Three weeks of daily proton radiation killed Jakas’ tumor without any noticeable side effects, an outcome Taunk never promises patients. Her particular cancer expressed the estrogen receptor — that is, it relied on estrogen to develop and grow — so she continues to take an oral estrogen blocker that has prevented her tumor from recurring or any new cancers from growing.
“I am eternally grateful to Dr. Taunk and his competent team for saving my life,” Jakas said.
A Grateful Patient Pays It Forward
In appreciation for his team, Jakas established a fund to empower Taunk’s research into how treatment can be improved for uterine cancers like the one she experienced. Her support will allow Taunk to pursue clinical research on the use of positron-emission tomography (PET) scans to calculate estrogen-receptor levels in uterine tumors, building on estrogen PET research by Penn’s David A. Mankoff, MD, PhD.
Having such a diagnostic tool would help clinicians predict which patients are most likely to respond to the estrogen blockers like the ones Jakas now takes, Taunk said. Using estrogen PET is well established for breast cancer, but uterine cancers are less well seen or understood at this level.
“Using anti-estrogen medication is a common regimen in patients with recurrent or metastatic uterine cancer, but there's going to be a proportion of patients that will never benefit from it,” he said. “We don't want to expose patients to a futile therapy, nor delay them from getting to a more appropriate therapy.”
Taunk is excited about this work — and about his relationship with Jakas growing through her role as a philanthropist, and not just as a patient — because of all that it represents at the forefront of advanced care for the specific needs of any patient’s gynecologic cancer.
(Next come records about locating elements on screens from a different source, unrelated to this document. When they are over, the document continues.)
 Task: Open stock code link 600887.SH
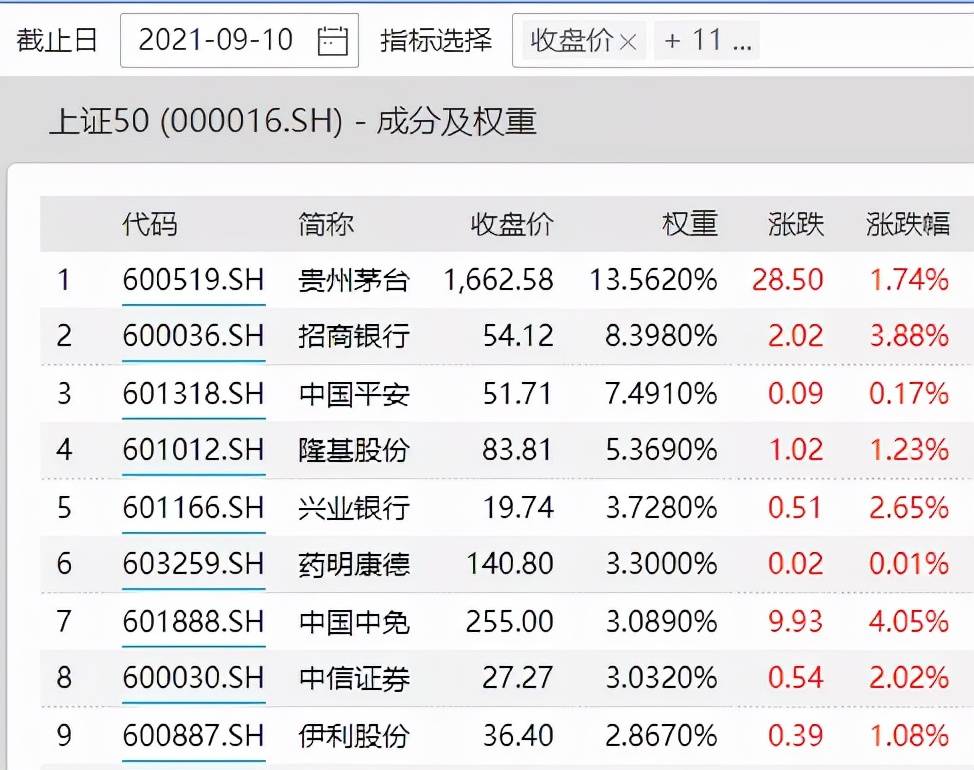(194, 735)
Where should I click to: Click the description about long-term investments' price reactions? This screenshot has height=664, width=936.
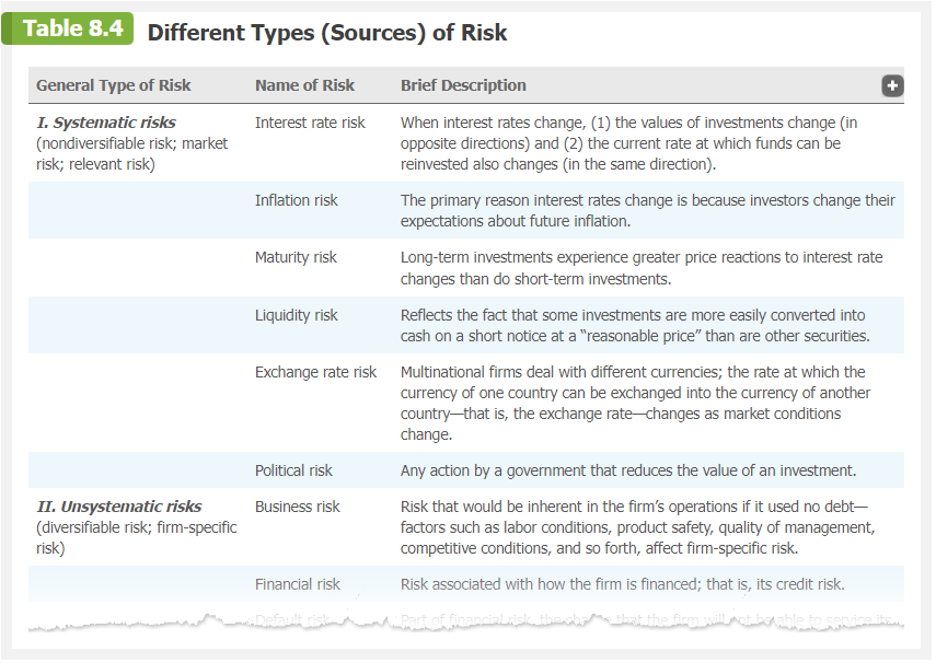641,268
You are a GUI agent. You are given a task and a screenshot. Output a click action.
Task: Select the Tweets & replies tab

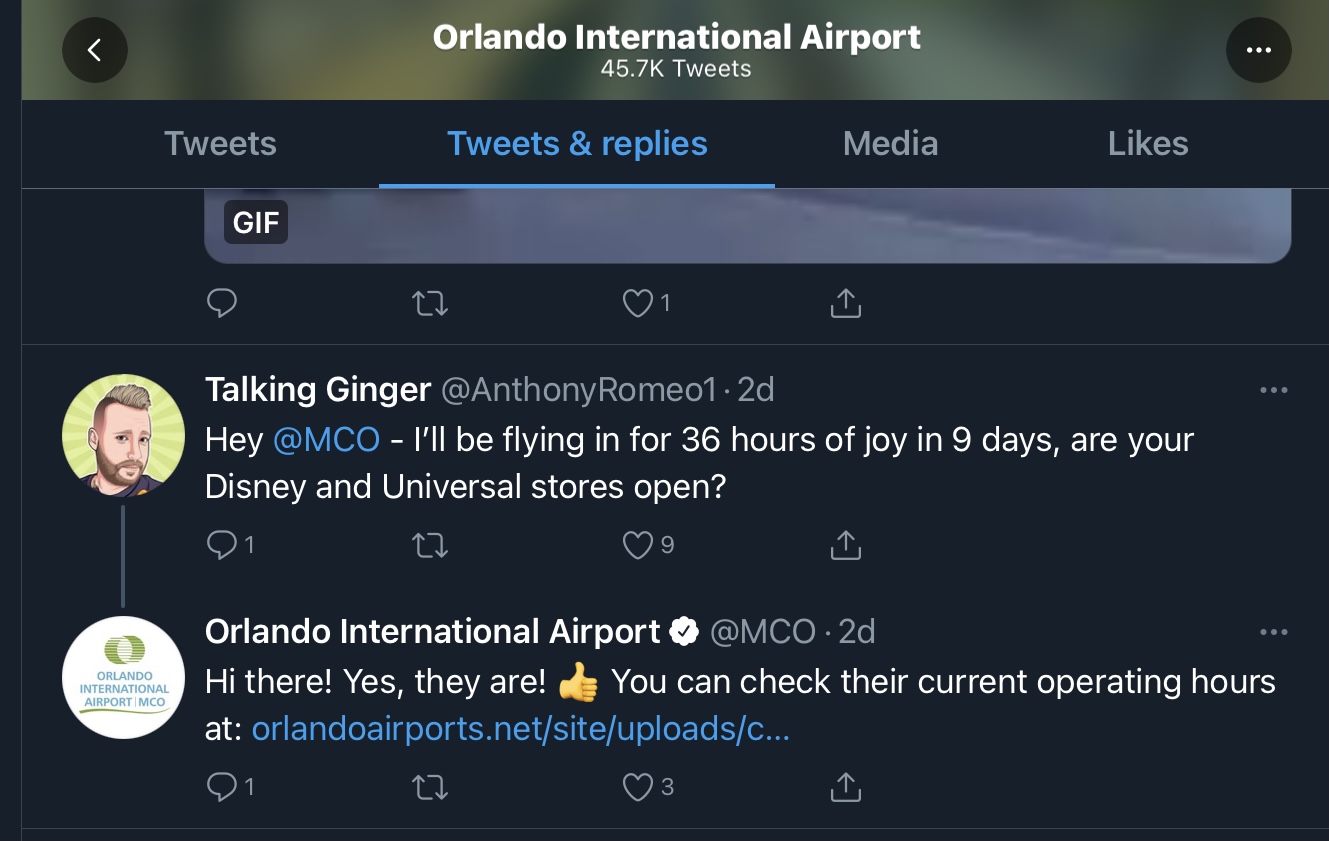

“We can do the standard things in a very high quality, but we also have the interest, innovation, and skill to do the outside-of-the-box things really well at Penn Medicine,” Taunk said. “We have proton therapy; we can use new PET tracers to image cancers in an innovative way; and there are meaningful research contributions that philanthropy can execute. If this study, and those that will follow, works as we expect it to ... it can absolutely change the way women with metastatic and recurrent uterine cancer are treated.”
For her part, Jakas feels “very honored to be part of this important research.”
These days, their conversations are much less formal than that first meeting in 2017. In their most recent conversation, Jakas recalled, they discussed both her 2022 trip to Switzerland and the need (or not) for further appointments. By this point, Taunk and Jakas have built a comfortable rapport over e-mail, telemedicine, and phone calls, strengthened by their mutual intellectual curiosity about science and the world.
“She's constantly learning. She does her own research and will say, ‘What do you think about this?’ or ‘I found this study saying that this might be a possible treatment for women in the future. What do you think?’” Taunk said. “It's a really fun type of patient to work with, when they come to you with this kind of curiosity and then you get to talk about it together. I’ve really enjoyed our relationship.”